Our local area is bursting with hidden history. Here are some of
our local gems for you to discover
Treoda Castle Mound
Treoda Castle mound marks the site of a medieval castle at Whitchurch, probably built in the 13th century.
It was built on an area of land known as Treoda. Today, this area is known as Clos Treoda which is on Old Church Road, at the rear of the Fox and Hounds public house. On a map of Whitchurch in 1880, the circular Tumulus can be seen on the area known as Treoda.
Whitchurch itself draws its name from White Church. The first mention of the area was in 1126 when the land was granted to Llandaff Cathedral and a chapel was built where Old Church Road now stands.
Also known as Llwynda-Ddu Hillfort, this camp is a small Iron Age earthwork in Pentyrch. The site is a scheduled monument, described as a prehistoric, defensive hillfort.
The camp probably comprised of two ramparts with ditches but much of the outer ring has been destroyed. The entrance is a straight causeway which interrupts the inner and outer rings.
The camp probably dates to the Iron Age period (c. 800 BC – AD 74, the Roman conquest of Wales). It is located on the west end of a small hill top.
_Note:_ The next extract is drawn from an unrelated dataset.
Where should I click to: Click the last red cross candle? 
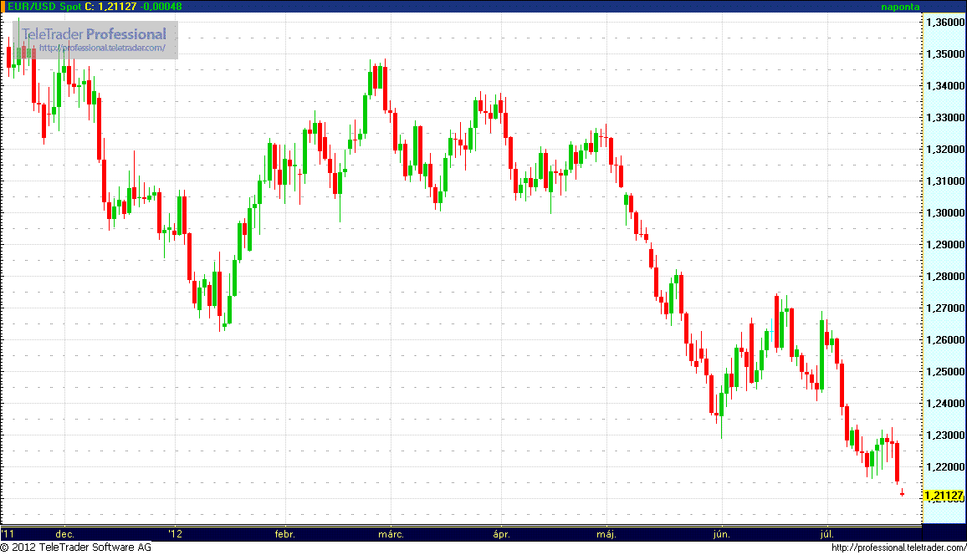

It has been suggested that the camp belonged to the Silures, a powerful people of ancient Britain, occupying much of southeastern Wales.
Old Bishop’s Palace
The Bishop’s Palace is the ruined residence of the former bishops of Llandaff.
It is thought that the Palace was attacked and subsequently damaged by Owain Glyndŵr in the rebellion of 1402–05. As a result, the building was abandoned and bishops did not return to live near their cathedral again until 1850.
The architecture of the surviving gatehouse is similar to that of Caerphilly Castle, which suggests that the same master mason worked on both fortifications. This would therefore date the Palace to the time of William de Braose, who became Bishop of Llandaff in 1266.
The Palace is now Grade 1 listed.
Wenallt Camp, also known as Wenallt Enclosure, is an Iron Age enclosure on the southern slope of Wenallt Hill near Rhiwbina and is classed as a scheduled monument.
The rough oval-shaped enclosure is located in woodland, on ground falling away to the south. It measures about 57m north-south by 40m, defined by a bank and ditch, having a south-east facing entrance. The rampart shows traces of an external stone revetment.
The site would have given extensive views across the Cardiff area and also over the Bristol Channel, and is sometimes classified as a hillfort.
This hillfort is a large Iron Age hillfort, built on a previously occupied Neolithic site. It occupies the western tip of an extensive ridge-top plateau in the western suburbs of Caerau and Ely.
It is one of the largest Iron Age sites of its type in Great Britain.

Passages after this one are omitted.